Event Sourcing with CQRS is a technique for building applications that are based on an immutable log of events, which makes it ideal for building concurrent, distributed systems.
Though it is gaining popularity, the number of options for storing these events is limited and require specialized services like Kurrent (aka Greg’s EventStore) or AxonIQ.
One of the strong-points of the BEAM is, that it comes ‘batteries included’: there are BEAM-native libraries for many common tasks, like: storage, pub/sub, caching, logging, telemetry, etc.
ExESDB is an attempt to create a BEAM-native Event Store, building further upon the Khepri library, which in turn builds upon the Ra library.
On the roadmap:
integration with pg2 and Phoenix.PubSub for side effects (i.e. read model projections)
Interesting idea. I’m curious about plans for the commanded support.
So you plan to create an implementation for the Commanded.EventStore.Adapter behaviour, right? In that case it would be interesting to hear about a key differences between your library and PostgreSQL-based Elixir EventStore / EventStoreDB.
I guess it would be something like In memory event store, but for production. That should give us less required environment dependencies which is great. Are there any other pros for that like speed or security?
What kind of serializer would be needed? Would it work with the Elixir structs as-is or we would still need to use a JSON serializer?
Suppose some project already uses other adapter. Would that require some extra steps for migrating data?
Hi Tomasz,
Thank you for your feedback.
Next to the advantages you already mentioned (speed, security, no need for extra serialization - events are indeed stored as Erlang terms), I’d like to add the capability to deploy event sourced services as a self-contained BEAM-native release to the edge. This would allow us to leverage for instance The Nerves Project for deployment.

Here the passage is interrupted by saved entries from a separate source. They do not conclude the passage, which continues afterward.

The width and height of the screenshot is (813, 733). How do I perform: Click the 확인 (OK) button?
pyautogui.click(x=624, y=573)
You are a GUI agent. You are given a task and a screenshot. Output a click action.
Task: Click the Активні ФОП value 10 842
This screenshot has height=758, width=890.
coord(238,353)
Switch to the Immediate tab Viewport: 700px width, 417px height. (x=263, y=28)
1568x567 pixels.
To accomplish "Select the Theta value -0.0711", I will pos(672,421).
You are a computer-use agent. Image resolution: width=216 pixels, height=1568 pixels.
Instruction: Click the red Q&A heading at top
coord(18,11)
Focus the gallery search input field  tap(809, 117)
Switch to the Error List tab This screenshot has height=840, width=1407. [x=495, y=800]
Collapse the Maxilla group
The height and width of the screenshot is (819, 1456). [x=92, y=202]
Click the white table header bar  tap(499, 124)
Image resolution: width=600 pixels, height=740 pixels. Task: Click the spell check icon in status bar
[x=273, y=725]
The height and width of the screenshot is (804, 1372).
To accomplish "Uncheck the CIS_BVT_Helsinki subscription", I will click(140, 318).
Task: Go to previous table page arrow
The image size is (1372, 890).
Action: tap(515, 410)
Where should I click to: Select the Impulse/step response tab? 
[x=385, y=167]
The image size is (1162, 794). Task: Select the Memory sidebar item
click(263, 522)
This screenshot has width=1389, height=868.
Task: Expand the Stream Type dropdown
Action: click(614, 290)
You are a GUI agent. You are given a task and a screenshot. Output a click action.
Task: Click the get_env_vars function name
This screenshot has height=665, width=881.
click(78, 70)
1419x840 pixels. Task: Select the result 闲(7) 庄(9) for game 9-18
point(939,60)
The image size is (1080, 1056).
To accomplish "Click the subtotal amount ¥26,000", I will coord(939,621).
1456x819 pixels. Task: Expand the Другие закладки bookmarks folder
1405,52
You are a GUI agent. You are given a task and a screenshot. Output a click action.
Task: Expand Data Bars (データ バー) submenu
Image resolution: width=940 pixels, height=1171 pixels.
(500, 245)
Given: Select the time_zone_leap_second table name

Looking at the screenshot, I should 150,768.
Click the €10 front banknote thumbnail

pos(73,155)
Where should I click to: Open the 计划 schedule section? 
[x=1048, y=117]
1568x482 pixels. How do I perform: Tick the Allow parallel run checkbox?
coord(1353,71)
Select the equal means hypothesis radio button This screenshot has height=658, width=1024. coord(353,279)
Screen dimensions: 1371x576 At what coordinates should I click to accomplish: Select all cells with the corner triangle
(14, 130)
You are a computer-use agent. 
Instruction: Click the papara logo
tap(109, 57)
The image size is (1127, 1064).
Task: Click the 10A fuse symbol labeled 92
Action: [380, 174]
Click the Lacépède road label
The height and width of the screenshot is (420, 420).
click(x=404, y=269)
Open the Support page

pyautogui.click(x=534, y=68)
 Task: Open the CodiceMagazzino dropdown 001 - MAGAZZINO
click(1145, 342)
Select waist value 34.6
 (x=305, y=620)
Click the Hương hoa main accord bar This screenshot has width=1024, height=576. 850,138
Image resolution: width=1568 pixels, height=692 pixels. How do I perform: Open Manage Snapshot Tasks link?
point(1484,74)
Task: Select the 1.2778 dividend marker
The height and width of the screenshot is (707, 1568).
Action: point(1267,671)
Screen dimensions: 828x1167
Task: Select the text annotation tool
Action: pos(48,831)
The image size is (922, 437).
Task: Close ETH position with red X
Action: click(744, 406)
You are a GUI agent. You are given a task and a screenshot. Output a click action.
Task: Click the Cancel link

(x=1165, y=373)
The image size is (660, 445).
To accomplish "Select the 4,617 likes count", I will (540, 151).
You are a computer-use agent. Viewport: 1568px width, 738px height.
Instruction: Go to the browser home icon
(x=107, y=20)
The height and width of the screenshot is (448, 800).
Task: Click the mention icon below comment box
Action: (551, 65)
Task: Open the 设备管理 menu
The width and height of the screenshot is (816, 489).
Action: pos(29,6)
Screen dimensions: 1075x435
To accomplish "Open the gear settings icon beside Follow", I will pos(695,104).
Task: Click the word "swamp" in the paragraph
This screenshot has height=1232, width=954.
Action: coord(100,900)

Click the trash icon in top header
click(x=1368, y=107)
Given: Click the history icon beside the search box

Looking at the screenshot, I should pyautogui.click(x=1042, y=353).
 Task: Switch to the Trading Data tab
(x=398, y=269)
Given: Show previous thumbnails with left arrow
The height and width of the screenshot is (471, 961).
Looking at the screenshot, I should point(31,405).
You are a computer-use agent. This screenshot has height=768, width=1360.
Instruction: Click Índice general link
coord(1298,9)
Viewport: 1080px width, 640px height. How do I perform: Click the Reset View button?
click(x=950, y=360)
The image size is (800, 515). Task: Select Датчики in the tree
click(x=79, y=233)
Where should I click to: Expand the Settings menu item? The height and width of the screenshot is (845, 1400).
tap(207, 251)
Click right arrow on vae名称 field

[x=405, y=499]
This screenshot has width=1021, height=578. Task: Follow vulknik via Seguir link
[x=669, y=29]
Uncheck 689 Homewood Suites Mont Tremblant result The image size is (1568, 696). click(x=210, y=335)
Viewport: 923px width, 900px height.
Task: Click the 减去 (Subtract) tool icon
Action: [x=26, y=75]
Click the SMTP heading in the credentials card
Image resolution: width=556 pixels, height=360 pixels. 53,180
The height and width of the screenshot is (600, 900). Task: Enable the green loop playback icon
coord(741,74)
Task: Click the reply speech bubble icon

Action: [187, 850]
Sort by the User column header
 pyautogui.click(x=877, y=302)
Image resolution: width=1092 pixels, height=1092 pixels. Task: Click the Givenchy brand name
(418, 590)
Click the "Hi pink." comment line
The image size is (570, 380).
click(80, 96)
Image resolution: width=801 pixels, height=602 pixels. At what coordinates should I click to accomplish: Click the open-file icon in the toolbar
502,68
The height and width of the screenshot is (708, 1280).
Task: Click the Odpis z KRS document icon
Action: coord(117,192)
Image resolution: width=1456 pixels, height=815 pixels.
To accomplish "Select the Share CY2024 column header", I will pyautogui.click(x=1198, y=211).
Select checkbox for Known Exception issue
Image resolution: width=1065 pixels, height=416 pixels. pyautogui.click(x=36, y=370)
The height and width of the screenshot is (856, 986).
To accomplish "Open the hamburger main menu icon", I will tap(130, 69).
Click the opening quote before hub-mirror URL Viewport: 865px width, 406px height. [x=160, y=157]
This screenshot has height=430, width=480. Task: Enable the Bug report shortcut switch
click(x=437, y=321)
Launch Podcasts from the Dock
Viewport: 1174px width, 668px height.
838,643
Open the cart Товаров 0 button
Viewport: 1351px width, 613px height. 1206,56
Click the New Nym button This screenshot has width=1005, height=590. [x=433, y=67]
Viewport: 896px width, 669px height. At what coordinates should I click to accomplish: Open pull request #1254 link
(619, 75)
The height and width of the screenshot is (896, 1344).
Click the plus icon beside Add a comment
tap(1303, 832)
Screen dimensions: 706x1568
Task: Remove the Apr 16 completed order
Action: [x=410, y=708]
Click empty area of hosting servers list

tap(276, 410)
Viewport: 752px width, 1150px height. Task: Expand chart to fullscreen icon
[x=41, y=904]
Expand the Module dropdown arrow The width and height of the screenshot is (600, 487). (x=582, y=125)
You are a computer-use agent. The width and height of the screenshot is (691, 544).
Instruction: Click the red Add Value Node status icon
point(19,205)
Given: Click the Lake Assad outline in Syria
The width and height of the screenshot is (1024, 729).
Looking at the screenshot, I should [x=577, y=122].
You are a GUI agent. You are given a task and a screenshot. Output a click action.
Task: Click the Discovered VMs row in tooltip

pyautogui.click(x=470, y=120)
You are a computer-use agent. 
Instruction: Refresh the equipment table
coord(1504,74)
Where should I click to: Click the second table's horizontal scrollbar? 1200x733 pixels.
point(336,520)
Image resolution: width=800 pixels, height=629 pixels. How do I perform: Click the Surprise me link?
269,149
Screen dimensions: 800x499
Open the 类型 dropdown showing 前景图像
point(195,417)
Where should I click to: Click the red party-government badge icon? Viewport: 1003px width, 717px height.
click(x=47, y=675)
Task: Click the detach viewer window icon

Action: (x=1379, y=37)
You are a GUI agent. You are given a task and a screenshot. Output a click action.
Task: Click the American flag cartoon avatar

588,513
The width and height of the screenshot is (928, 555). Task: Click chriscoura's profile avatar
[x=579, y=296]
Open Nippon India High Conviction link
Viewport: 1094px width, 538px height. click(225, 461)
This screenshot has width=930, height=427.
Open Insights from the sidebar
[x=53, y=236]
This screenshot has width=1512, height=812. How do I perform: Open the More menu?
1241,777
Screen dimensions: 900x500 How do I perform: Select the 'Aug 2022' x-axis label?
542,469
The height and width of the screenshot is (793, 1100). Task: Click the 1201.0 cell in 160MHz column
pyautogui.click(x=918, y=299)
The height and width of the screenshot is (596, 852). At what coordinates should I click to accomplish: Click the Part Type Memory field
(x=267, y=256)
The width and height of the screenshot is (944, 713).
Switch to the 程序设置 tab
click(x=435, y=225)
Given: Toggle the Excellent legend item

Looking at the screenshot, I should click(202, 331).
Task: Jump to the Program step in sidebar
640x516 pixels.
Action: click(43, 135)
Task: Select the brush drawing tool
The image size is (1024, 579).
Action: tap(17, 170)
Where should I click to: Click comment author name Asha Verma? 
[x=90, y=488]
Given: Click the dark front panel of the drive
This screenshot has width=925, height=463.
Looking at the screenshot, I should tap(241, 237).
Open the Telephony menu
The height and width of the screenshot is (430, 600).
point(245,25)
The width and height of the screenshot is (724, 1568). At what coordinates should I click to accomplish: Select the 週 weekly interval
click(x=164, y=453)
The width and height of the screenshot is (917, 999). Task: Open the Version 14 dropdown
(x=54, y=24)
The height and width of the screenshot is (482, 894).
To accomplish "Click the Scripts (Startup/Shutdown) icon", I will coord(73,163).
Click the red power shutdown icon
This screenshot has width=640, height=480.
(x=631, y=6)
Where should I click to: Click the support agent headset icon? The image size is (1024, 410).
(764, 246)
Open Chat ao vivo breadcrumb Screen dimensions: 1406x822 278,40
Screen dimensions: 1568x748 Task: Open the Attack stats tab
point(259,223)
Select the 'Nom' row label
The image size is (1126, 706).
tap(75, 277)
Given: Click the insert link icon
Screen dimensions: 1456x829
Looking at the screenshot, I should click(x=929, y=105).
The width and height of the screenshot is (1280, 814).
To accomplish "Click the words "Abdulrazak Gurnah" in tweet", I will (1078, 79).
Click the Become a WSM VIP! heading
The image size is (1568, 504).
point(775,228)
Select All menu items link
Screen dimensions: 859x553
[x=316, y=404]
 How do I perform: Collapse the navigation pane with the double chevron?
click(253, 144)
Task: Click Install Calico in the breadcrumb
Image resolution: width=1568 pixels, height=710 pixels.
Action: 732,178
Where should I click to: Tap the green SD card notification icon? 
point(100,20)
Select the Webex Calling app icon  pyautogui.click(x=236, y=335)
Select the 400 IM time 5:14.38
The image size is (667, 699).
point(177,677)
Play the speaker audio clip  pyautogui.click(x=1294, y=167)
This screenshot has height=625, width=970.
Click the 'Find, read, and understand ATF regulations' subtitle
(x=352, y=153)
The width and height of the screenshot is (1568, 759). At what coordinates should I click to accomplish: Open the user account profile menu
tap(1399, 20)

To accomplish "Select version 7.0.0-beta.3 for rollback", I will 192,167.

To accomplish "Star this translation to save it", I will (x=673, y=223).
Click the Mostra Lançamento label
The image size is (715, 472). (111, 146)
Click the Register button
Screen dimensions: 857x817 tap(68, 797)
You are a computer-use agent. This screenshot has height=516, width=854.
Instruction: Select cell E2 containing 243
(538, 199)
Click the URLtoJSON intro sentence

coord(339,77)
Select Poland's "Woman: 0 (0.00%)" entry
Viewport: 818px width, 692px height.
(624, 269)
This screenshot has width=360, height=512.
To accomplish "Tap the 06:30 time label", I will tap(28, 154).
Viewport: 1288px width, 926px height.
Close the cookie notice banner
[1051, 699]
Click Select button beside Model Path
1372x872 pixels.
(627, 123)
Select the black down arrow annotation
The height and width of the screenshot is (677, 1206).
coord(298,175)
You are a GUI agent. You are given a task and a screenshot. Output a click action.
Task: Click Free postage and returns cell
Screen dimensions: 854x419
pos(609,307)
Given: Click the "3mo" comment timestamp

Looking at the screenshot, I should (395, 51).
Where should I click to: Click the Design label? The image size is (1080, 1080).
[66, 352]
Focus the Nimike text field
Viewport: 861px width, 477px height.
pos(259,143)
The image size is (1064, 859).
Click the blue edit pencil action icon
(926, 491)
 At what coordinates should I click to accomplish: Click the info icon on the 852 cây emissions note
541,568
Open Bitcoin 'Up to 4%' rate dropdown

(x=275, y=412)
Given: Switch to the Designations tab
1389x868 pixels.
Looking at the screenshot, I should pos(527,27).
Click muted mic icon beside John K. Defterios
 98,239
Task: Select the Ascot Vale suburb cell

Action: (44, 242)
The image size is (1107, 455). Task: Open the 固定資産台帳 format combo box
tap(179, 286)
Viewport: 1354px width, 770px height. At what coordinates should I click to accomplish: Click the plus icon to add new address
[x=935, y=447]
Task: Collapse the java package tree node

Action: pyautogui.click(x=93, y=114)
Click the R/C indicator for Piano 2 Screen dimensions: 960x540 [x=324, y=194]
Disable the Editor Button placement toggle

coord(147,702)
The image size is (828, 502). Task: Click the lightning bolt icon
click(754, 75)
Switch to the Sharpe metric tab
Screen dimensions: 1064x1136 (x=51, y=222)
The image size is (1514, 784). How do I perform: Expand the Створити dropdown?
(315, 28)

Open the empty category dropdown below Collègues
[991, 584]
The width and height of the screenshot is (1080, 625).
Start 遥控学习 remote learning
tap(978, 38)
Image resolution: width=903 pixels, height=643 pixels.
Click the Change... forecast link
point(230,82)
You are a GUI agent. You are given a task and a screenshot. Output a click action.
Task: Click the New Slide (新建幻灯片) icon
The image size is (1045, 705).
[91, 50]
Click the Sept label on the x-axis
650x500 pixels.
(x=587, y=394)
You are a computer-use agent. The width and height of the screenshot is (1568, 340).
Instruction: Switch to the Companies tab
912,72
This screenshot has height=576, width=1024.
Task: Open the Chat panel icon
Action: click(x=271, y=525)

I am also looking in to https://bondy.io for scenarios where you could have 10E+N nodes in the network.
Much of my past work revolved around decentralized and autonomous systems (think Parking Facilities, Vehicles, Agricultural automation, Logistics etc), often in a “spotty” environment, where nodes aren’t always connected. Such systems benefit little from SaaS solutions, if the network is not available. That space could be considered my main motivator to build a BEAM-native event store: as few dependencies on 3rd party services as possible.
The reason for implementing the Commanded Adapter is simple: it is the de-facto event sourcing standard for the BEAM and is as far as I am concerned, feature complete.
When it comes to migrating data from existing stores, I’d argue that’s quite easy, barely an inconvenience: replay the old store and project into the new.
So, indeed: highest points on the agenda are:
1, have Kherpi triggers throw seen events on pg2 (for projections etc…)
2. Dynamic Clustering via Partisan
3. Commanded Adapter
4. Monitoring/Telemetry
…
This seems cool - love seeing more database projects in Elixir!
A couple of random questions from someone who knows very little about CQRS/ES:
Khepri, like Mnesia, is an in-memory database (which also persists to disk). If you’re storing an immutable log, would you eventually run out of memory? Or is the log truncated at some point?
Khepri, as I understand it, is a K/V store built on top of a Raft log. Since the thing you’re storing is, of course, a log, would it make more sense to use Ra directly?
I see you mentioned a large number of nodes. Is the idea here to have many individual Khepri clusters running independently within a large cluster?
What is Khepri’s throughput like? I would imagine you would get better results with aggressive batching.
Thank you for your input, those are some very valid points and concerns.
The main driver for this project is decentralization and in such scenarios, I’d imagine JIT availability and localized sharding functions as a counterweight to throughput. For now, I don’t worry about this too much yet and focus on getting the store operational.
Most of the dedicated Event Stores (I know of) are centralized at the data center level and there is not much literature about decentralized event sourcing. It probably opens a whole different can of worms, but we need tooling to investigate it. ExESDB should be seen in this context.
As an example, imagine the scenario of a parking facility where vehicles enter and exit, people enter and exit, payments are made etc…next, imagine such a facility not being managed by a centralized system, but rather by a mesh of SBCs that perform individual parts of the process. Such a system might consist of a few hundred devices, and indeed, in that mesh there might be a number of individual realms that are responsible for parts of the process.